The researchers found that adults aged 20 to 35 who worked out just one day a week not only saw no loss of muscle, but actually continued to gain it (albeit at a greatly reduced rate). Our recommendation: Start by reducing your workout frequency by a third, then a half, and so on until you find the minimal effective dose that’s right for you.
3. Think Quality, Not Calories
“Counting calories is great to do for a short period so that you gain awareness of what you’re putting into your body,” McHale says. “But once you get a feel for things, you shouldn’t worry about counting calories, and should instead focus on making the food choices you know are going to support your goals.”
That’s in line with Cornell research, which shows that people who have successfully learned how to maintain weight most often focus on food quality — such as whether a food is whole or processed — rather than calories.
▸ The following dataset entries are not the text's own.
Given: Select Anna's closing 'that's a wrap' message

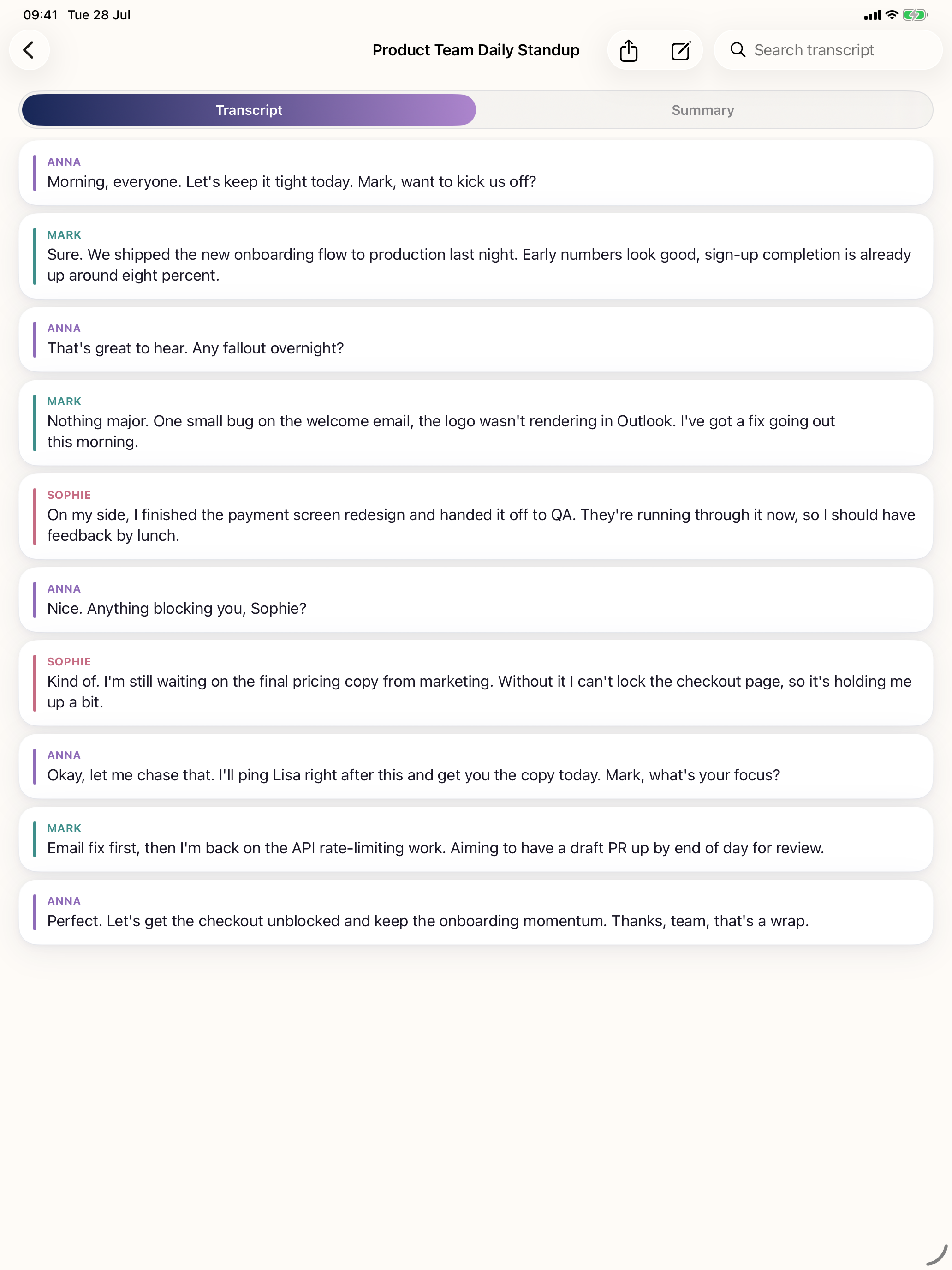Looking at the screenshot, I should [x=476, y=912].
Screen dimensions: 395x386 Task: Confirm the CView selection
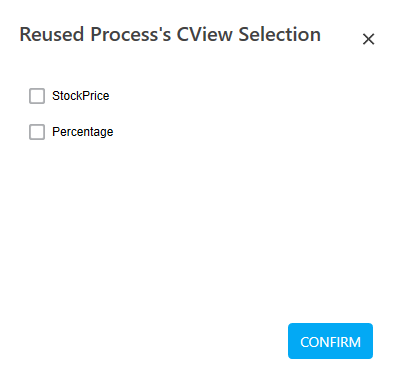tap(330, 341)
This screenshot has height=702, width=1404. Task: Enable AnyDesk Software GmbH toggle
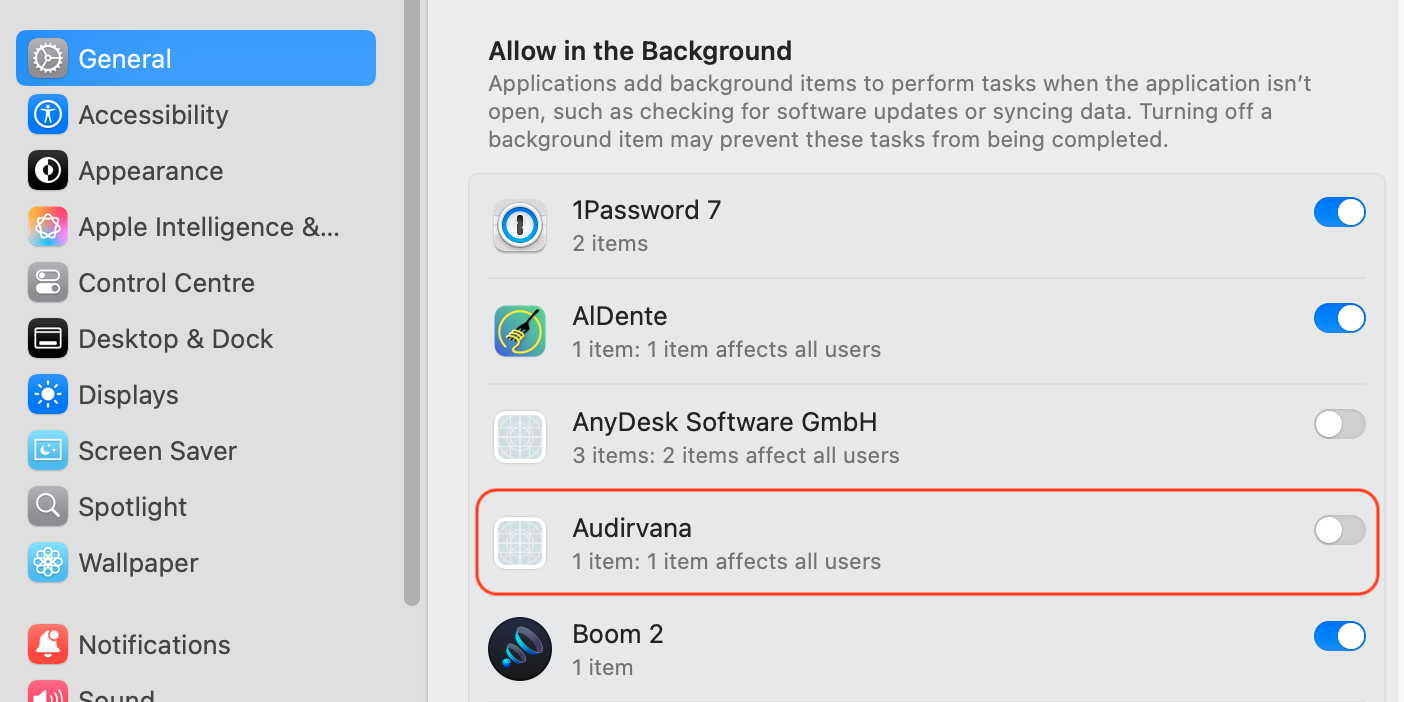point(1339,424)
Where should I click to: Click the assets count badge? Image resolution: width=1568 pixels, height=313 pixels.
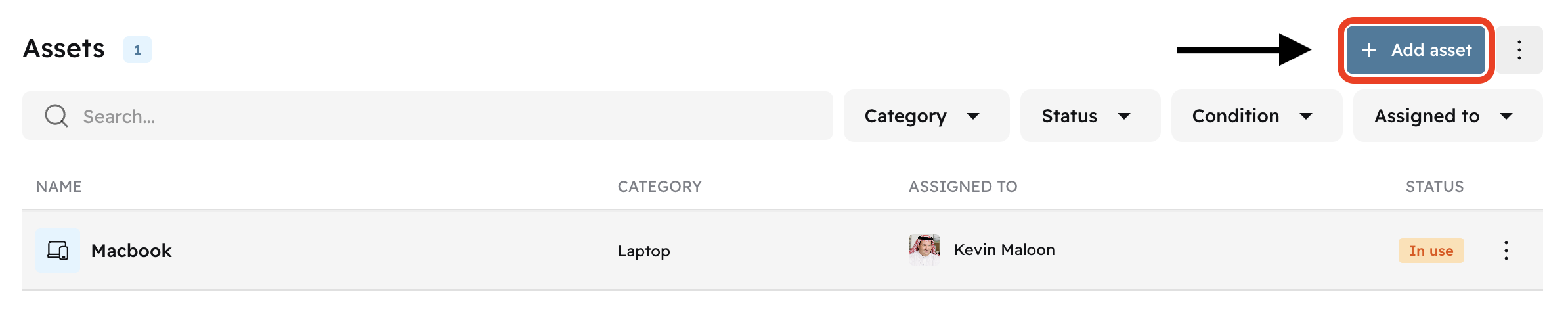137,50
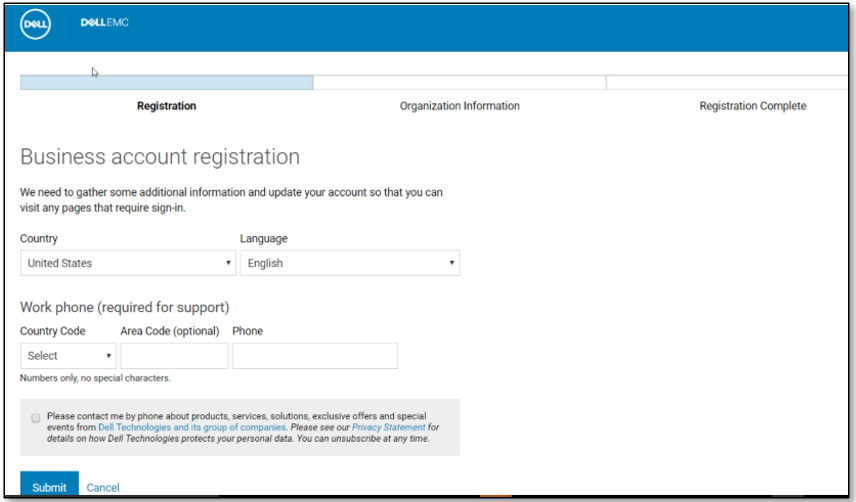
Task: Go to the Organization Information step
Action: (x=459, y=106)
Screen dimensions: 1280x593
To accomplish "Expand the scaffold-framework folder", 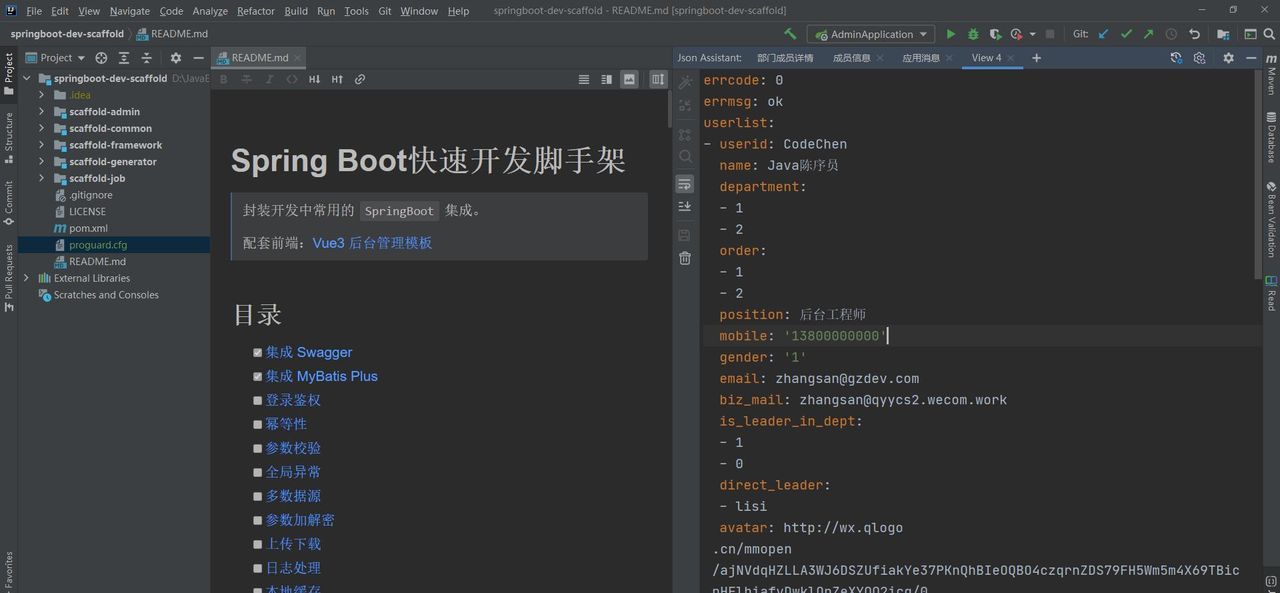I will point(42,145).
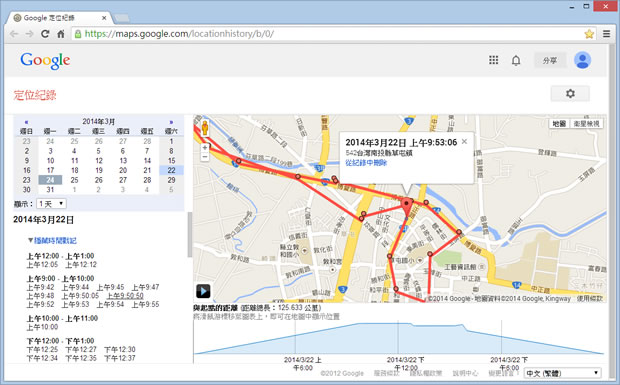Open the 中文 (繁體) language dropdown
Viewport: 620px width, 385px height.
click(x=562, y=373)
After all, if that pint of ice cream says it’s low in fat, that doesn’t mean it’s healthy.
4. Keep You New Workouts Intense
Even a single set of a strength-training exercise can produce hypertrophy (i.e., muscle growth), according to a study in the Journal of Strength and Conditioning Research. So if your goal is to hold on to what you have, one or two sets per move per workout should do the trick. The key is to keep them challenging; you should always feel like you stopped two reps short of failure.
Take a similar approach with cardio. In a recent study in the journal Physiological Reports, a team of British researchers found that a single, intense, 20-minute interval workout every five days allowed participants to maintain levels of cardiovascular fitness built through much higher frequency training programs.
5. Ask for a Hand
You know how critical support — whether it’s through Facebook and other online groups or in person with a workout buddy or accountability partner — is when trying to lose weight. But regularly getting that support is equally important when you’re trying to keep it off, according to 2014 research in Public Health Nutrition and Epidemiology, that found that women who receive social support during their maintenance phase are significantly more likely to be successful compared to those who try to do it on their own.
Consider checking into a healthy-living Facebook group each week, posting your maintenance progress to Instagram daily, or signing up for a group workout class that will help keep you accountable and feeling supported.
6. Keep Tabs on Your Weight
“Losing weight has identifiable perks. You see it in the mirror, you feel it in your energy levels. Weight maintenance is much more difficult because you’re not actually getting a noticeable return on all your work,” Gavin says. “Your success is in not seeing anything change. This makes it much harder to wrap our heads around.”
That’s why it can be so helpful to track your maintenance, either by weighing yourself, regularly trying on one choice pair of jeans, or measuring your body fat percentage. In fact, according to the National Weight Control Registry, 75 percent of people who are able to maintain weight loss over the long term weigh themselves at least once a week. “Some days you might lose a little weight and on others, your weight might rise,” Taub-Dix says. “But the change never strays too far from that sweet spot — the weight at which you look and feel your best. That’s a weight you should want to hold on to.”
7. Be Honest About What’s Doable Right Now
“You have to be ruthlessly consistent with your habits, so make sure they can fit into your lifestyle. If you try to fit a square peg into a round hole, you’re bound to fall off the wagon when life hits you in the face — and it will,” McHale says. For example, if you’re a nine-to-fiver who’s exhausted at the end of the workday, maybe after-work workouts aren’t the most practical for you. But early morning or lunch-hour exercise can be.
Realize, though, that your lifestyle won’t always be the same and, as your lifestyle changes, it’s OK to adjust how you implement your healthy habits.